Your goal:
Your task is to transcribe all the entries exactly, excluding pictures.

Recorded data:

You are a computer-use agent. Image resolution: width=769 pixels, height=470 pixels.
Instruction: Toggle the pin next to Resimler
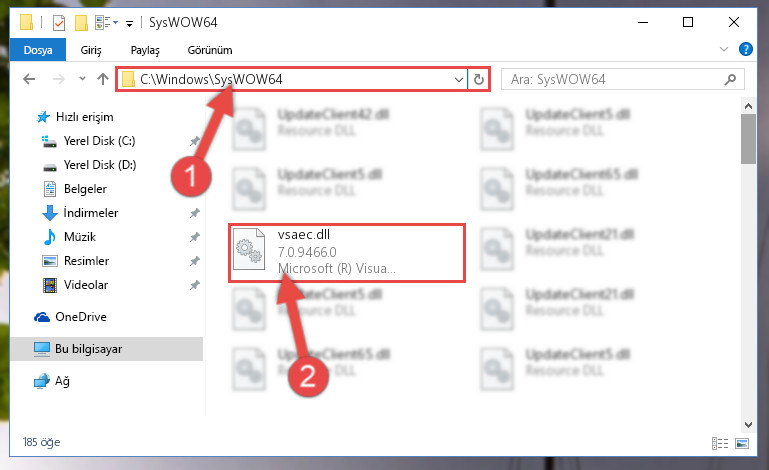pyautogui.click(x=195, y=261)
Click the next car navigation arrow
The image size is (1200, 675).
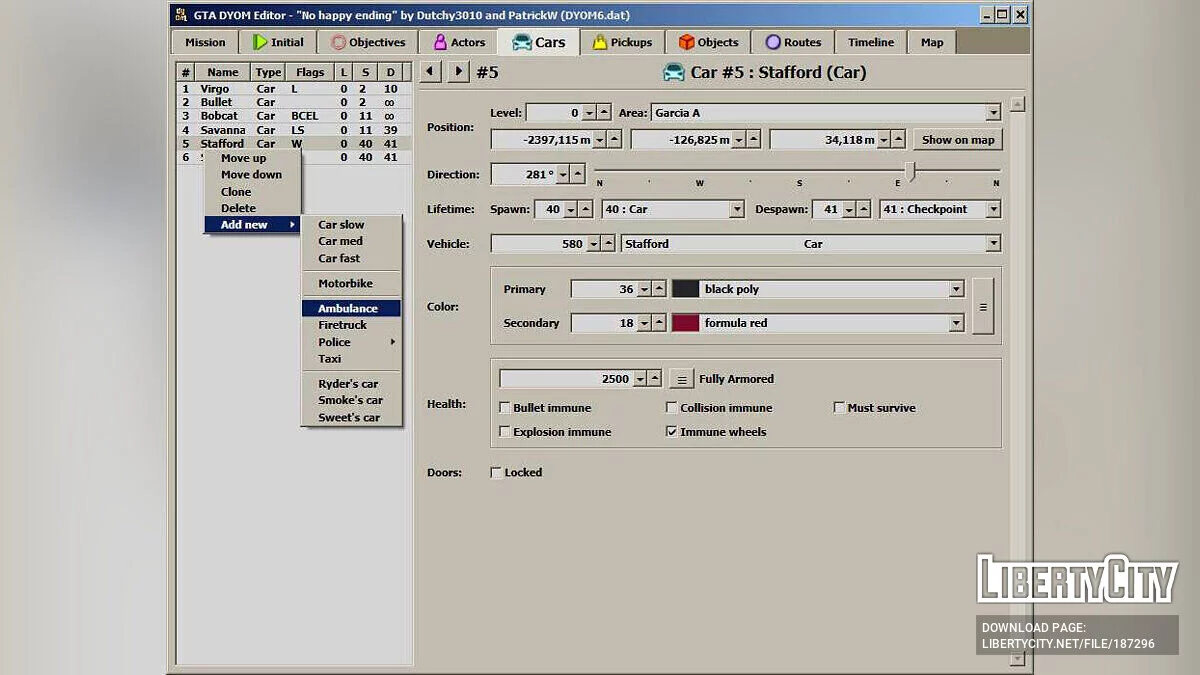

Exercise answer:
You are a computer-use agent. Image resolution: width=769 pixels, height=470 pixels.
Instruction: Toggle the pin next to Resimler
pyautogui.click(x=195, y=261)
Click the next car navigation arrow
The image size is (1200, 675).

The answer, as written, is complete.